How to go from a sparse array representation to a dense one in CUDA

I'm a beginner at CUDA and trying to figure out the most efficient way to do something.

I have an array of values. I want to build an array that's essentially the number of times each value appears in the array. Is there an efficient algorithm to do this using CUDA?

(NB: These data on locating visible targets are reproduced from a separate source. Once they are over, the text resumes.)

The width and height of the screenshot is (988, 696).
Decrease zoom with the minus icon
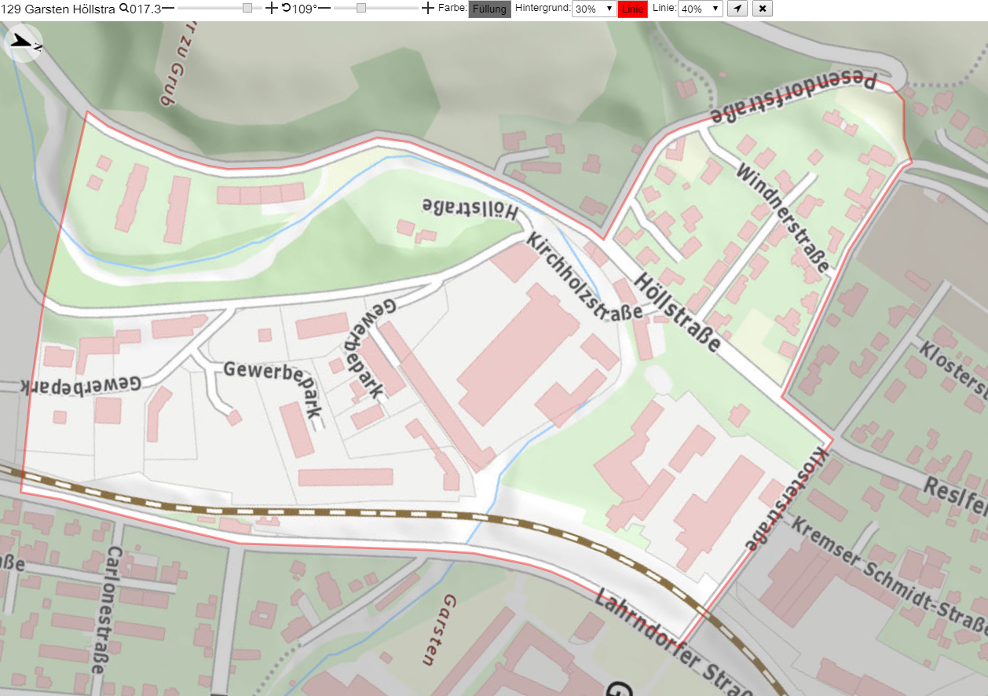pyautogui.click(x=168, y=9)
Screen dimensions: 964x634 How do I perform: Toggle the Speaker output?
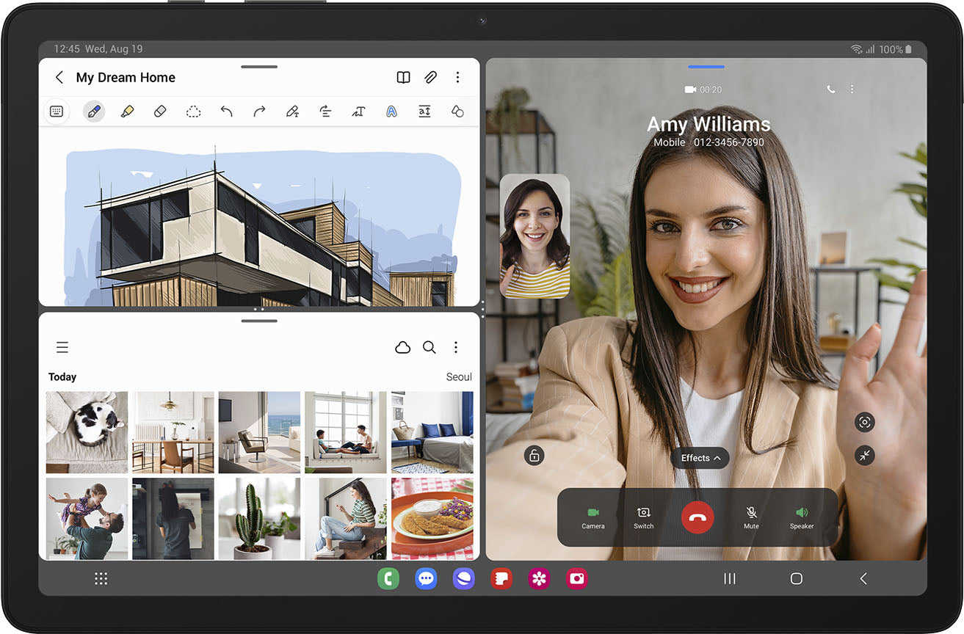pyautogui.click(x=802, y=517)
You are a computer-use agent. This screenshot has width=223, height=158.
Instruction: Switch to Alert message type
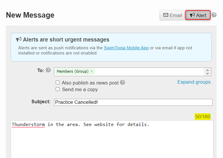(x=198, y=15)
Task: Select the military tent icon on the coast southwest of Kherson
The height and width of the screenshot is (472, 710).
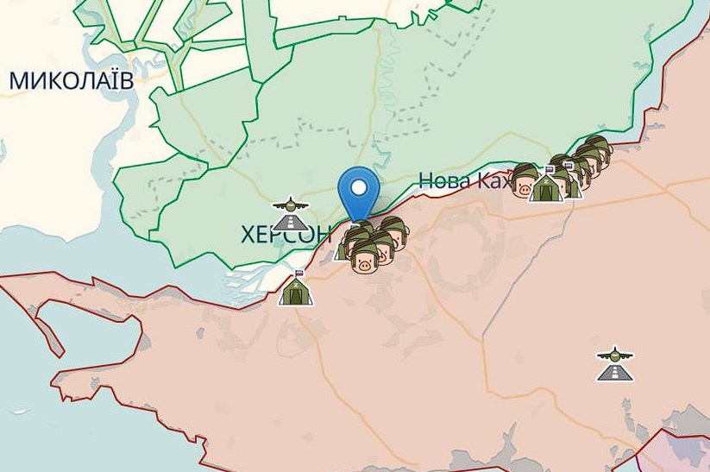Action: click(297, 289)
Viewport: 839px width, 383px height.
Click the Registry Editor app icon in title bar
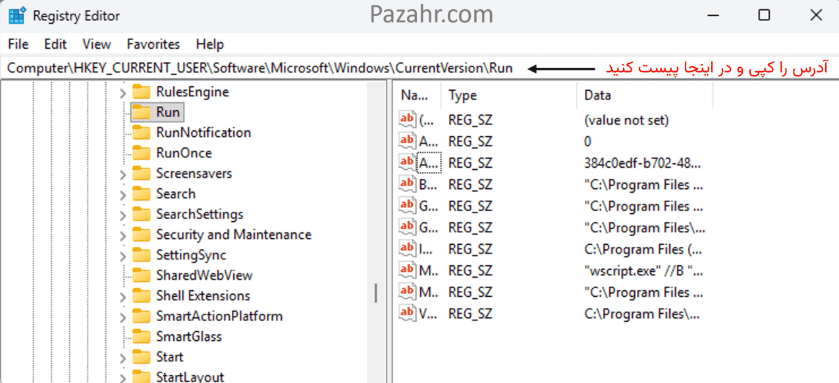[x=16, y=15]
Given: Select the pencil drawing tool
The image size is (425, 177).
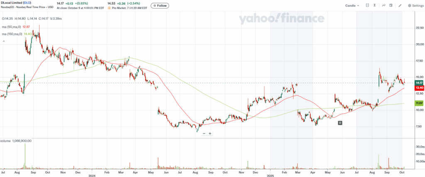Looking at the screenshot, I should coord(400,5).
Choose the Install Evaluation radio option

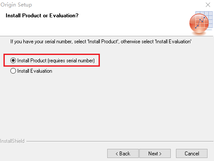point(13,71)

For example, let's assume that the values range from 0-10. In reality I have negative values as well, but I need to ignore those. (EDIT: I've tried thrust::remove_if followed by thrust::reduce_by_key, but I'm looking for something that's more efficient in terms of ignoring the elements I don't care about. Almost like a thrust::reduce_by_key_if). The list is much much smaller than the range of the values (ie, the vast majority of values are outside the range I care about). I might have:

int32_t values[5] = {3, 5, 2, 5, 1, -1};

And I want to build the array:

int32_t result[10] = {0, 1, 1, 1, 0, 2, 0, 0, 0, 0};

Right now I'm doing it on the CPU mostly. I've tried sorting the list of indices it using thrust to improve memory caching performance, but the performance improvements there are marginal at best.

Any thoughts? Is there an elegant way to do this?

Solution

thrust::remove_if followed by thrust::reduce_by_key ended up being the best way to do it for my application.